Articles
2 February 2021

Rates Spark: glass half full

We xpect the optimistic tone in global markets to continue today. EUR supply also adds upside to the long-end. Wider USD-EUR rates differential and steeper EUR 10s30s seem like the main themes in rates markets.

Glass half full markets

As vaccination programmes accelerate in the US and the UK, and as fiscal talks progress in the US, EUR markets remain focused on heavy supply from sovereign issuers. The drivers are different: macro vs technical, but we think the end result will be similar: higher rates. As we expected US data so far this week paint a picture of resilience, meaning the reopening of the US economy, when it occurs, will not be from too low a base.

Conditions are ripe for long-dated primary market activity

Deals mandated yesterday, Belgium 50Y and Finland 30Y have in common their long maturity. They validate our view at the start of the year that conditions are ripe for long-dated primary market activity. The case for long borrowing from issuers is clear enough: the curve is historically flat and sovereigns are keen to reduce refinancing risk on the record borrowing that the pandemic has caused.

From the point of view of buyers, investors have come to term with dim long-term growth and inflation prospects, thus justifying little additional premium at the long-end of the curve. The ECB’s purchases are also reducing the amount of debt available for investors to buy in most Eurozone sovereign markets, so we expect that some investors will choose to gain exposure at the long-end of the curve where smaller nominal purchases are necessary to achieve a certain risk exposure, and where yields are higher.

ECB doing more with less

The outlook for ECB purchases itself is mixed however. If total net purchases across programmes (APP and PEPP) was slightly higher in January than in December, net purchases under PEPP were actually the lowest since the programme’s inception in March last year, at €53bn. The ECB has signalled at its January meeting that it has the possibility to not spend the entire €1.85tn envelope. At the January pace, it will take 19 months to exhaust it in full, or until August 2022 inclusive. This compares with a stated end date of March 2022. In short, the ECB is on track to under-deliver on its announced purchases, by around €265bn.

There appears to be no blaming the ECB for not wanting to damage liquidity

The good news is that markets seem fairly relaxed about it. There appears to be no blaming the ECB for not wanting to damage liquidity by removing even more bonds from the market. The reduction in the pace of purchases is perhaps not surprising when one considers that the ECB is simply aiming to maintain low rates and spreads, rather than to push them even lower. Provided the ECB remains credible in enforcing favourable financing conditions, something that is much more easily achieved for sovereign bond markets than for household credit for instance, then private investors might be happy to continue buying long-dated syndicated deals like today’s.
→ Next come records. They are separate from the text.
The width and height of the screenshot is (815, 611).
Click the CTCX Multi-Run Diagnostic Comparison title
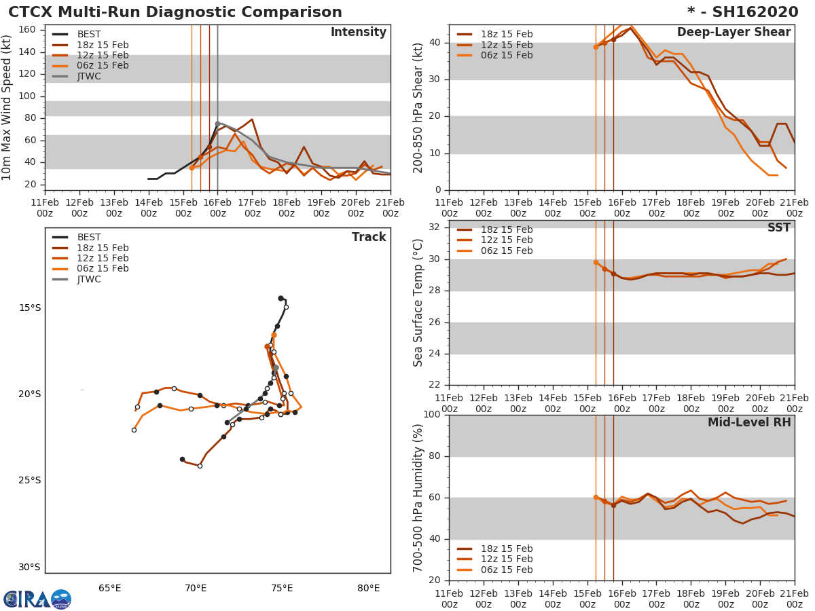click(x=175, y=12)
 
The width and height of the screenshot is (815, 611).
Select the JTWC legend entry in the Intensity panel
click(x=88, y=76)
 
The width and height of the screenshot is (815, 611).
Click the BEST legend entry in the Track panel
click(x=88, y=237)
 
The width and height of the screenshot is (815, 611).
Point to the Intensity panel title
click(x=358, y=33)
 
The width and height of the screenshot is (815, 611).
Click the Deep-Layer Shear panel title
click(x=734, y=33)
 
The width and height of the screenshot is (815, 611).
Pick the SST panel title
click(x=779, y=228)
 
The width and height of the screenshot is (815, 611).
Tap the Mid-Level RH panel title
click(x=749, y=422)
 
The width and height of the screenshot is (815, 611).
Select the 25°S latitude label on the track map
click(x=29, y=481)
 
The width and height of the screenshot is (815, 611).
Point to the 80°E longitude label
click(x=368, y=588)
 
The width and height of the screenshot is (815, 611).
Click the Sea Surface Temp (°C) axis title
click(x=418, y=303)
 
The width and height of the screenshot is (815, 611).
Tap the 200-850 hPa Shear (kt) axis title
click(x=418, y=108)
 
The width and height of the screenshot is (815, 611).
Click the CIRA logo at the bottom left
click(x=37, y=599)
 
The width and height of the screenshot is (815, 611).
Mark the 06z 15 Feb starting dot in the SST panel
click(x=596, y=262)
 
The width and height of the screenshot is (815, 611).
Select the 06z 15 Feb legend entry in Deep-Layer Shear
click(x=507, y=55)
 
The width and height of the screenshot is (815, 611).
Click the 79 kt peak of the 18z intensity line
click(x=252, y=119)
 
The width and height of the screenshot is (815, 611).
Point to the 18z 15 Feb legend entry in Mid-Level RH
click(x=507, y=549)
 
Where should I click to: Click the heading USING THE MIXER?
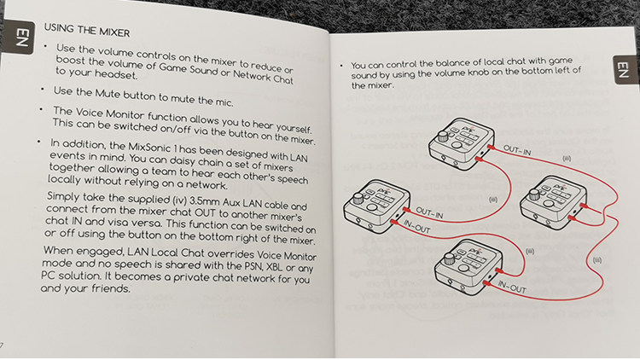pos(86,32)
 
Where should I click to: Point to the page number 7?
pos(3,344)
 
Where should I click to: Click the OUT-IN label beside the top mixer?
pos(517,151)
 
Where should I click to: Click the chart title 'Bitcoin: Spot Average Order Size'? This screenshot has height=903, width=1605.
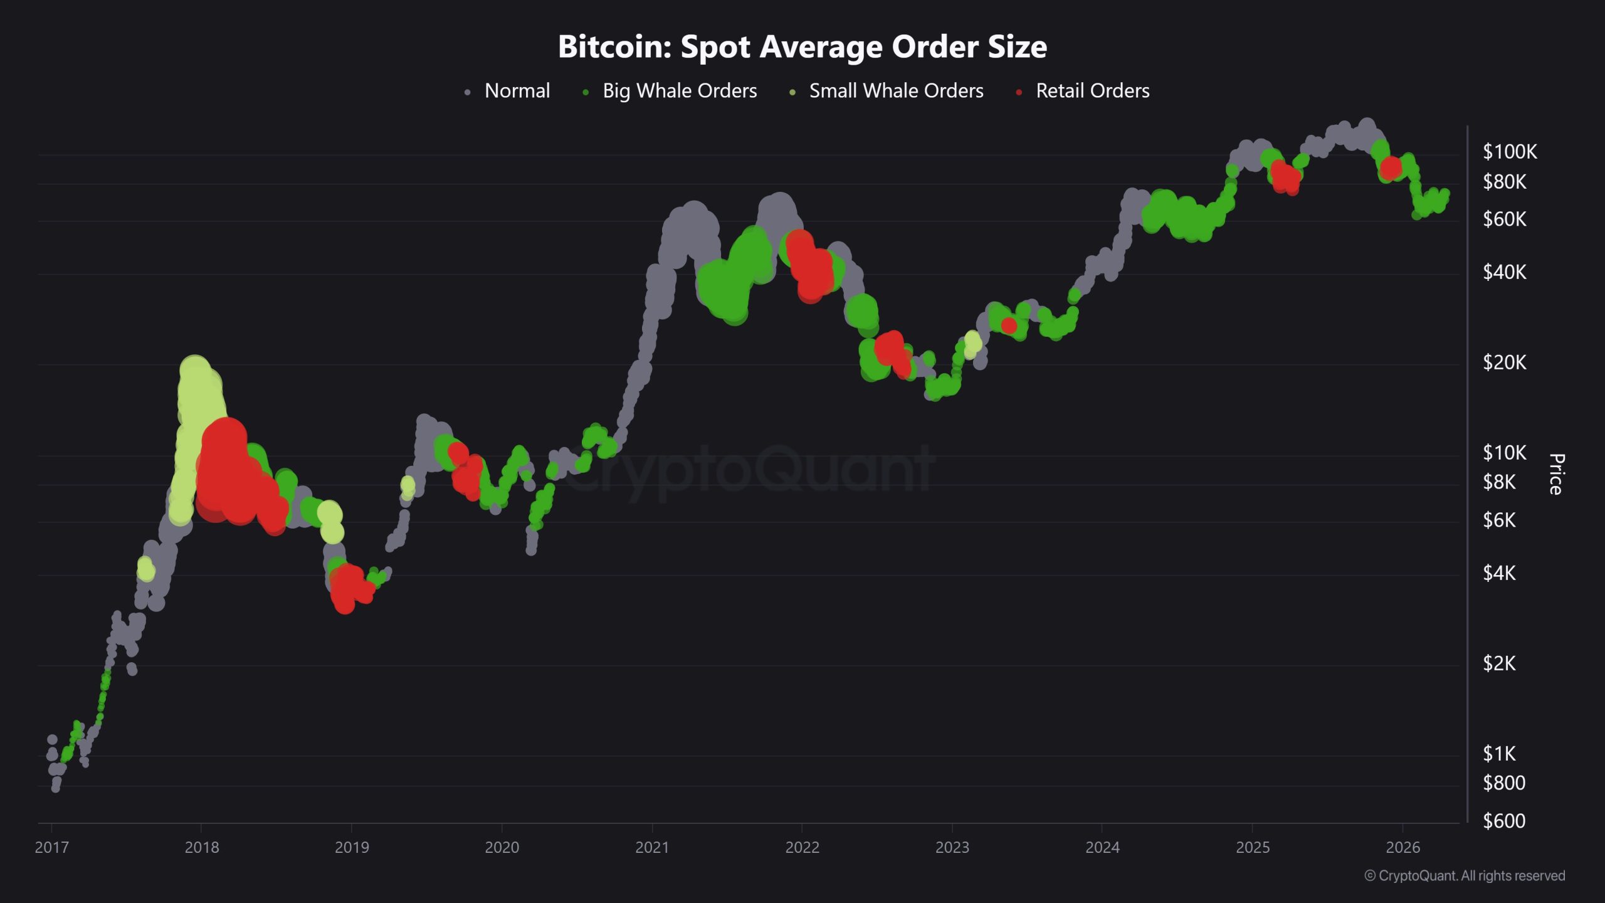pos(802,46)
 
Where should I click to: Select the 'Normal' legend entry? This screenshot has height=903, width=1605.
pos(517,91)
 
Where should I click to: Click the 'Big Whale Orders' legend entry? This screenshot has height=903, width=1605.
pos(679,91)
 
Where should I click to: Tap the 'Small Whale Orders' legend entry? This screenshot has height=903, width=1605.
pos(896,91)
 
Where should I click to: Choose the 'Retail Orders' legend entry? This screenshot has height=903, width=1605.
pos(1092,91)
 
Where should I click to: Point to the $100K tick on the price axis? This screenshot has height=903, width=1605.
pos(1509,152)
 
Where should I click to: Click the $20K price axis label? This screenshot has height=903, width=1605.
pos(1504,362)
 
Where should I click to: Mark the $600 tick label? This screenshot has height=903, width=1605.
pos(1503,821)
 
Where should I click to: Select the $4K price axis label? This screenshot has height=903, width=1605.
pos(1499,573)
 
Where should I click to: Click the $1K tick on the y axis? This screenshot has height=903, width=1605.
pos(1499,753)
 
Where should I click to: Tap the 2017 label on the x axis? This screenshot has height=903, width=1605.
pos(51,847)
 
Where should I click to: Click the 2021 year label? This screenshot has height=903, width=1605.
pos(652,847)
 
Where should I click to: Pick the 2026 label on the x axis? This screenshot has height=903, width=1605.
pos(1402,847)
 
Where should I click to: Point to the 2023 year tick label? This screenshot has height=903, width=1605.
pos(952,847)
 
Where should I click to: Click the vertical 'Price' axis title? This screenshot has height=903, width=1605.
pos(1556,475)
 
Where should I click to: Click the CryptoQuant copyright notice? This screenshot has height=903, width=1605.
pos(1465,875)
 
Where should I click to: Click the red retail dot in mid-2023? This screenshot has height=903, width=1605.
pos(1009,325)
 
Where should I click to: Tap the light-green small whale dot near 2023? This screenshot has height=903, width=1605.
pos(972,342)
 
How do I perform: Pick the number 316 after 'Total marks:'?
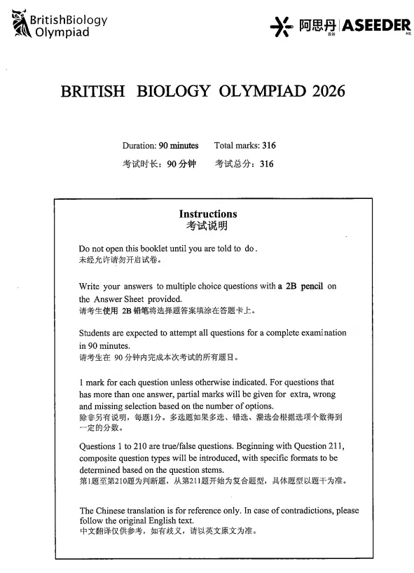coord(268,146)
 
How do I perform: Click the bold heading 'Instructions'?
coord(208,214)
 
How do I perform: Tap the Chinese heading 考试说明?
coord(207,226)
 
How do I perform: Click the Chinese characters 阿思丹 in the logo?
coord(315,26)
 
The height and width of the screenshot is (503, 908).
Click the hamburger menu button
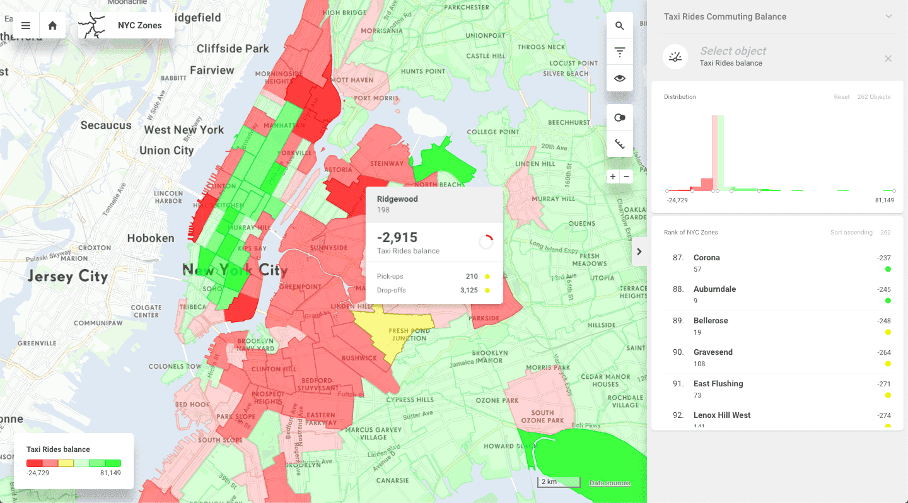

Today’s events and market view

Scheduled Euro government bonds supply only consists of the launch of a new 2Y Schatz from Germany but we expect long-dated deals from Belgium (50Y, we expect €4-5bn in size) and Finland (3Y, €3bn) to price.

Unlike the rest of the week, data will mostly emanate from the Eurozone today, with French CPI, Italian and Eurozone GDP. The French price index will provide a fairer depiction of inflation dynamics than the German one as it is not affected by any VAT hike. As for GDP, Spanish, French, and German gauges surprised to the upside last week.

Whilst we do not see much new driver to add momentum to the move higher in rates specifically today, the tone in global market strikes as us as more upbeat than last week. The focus on US fiscal stimulus could add upside to global yields, and help resume the USD-EUR rates widening trend.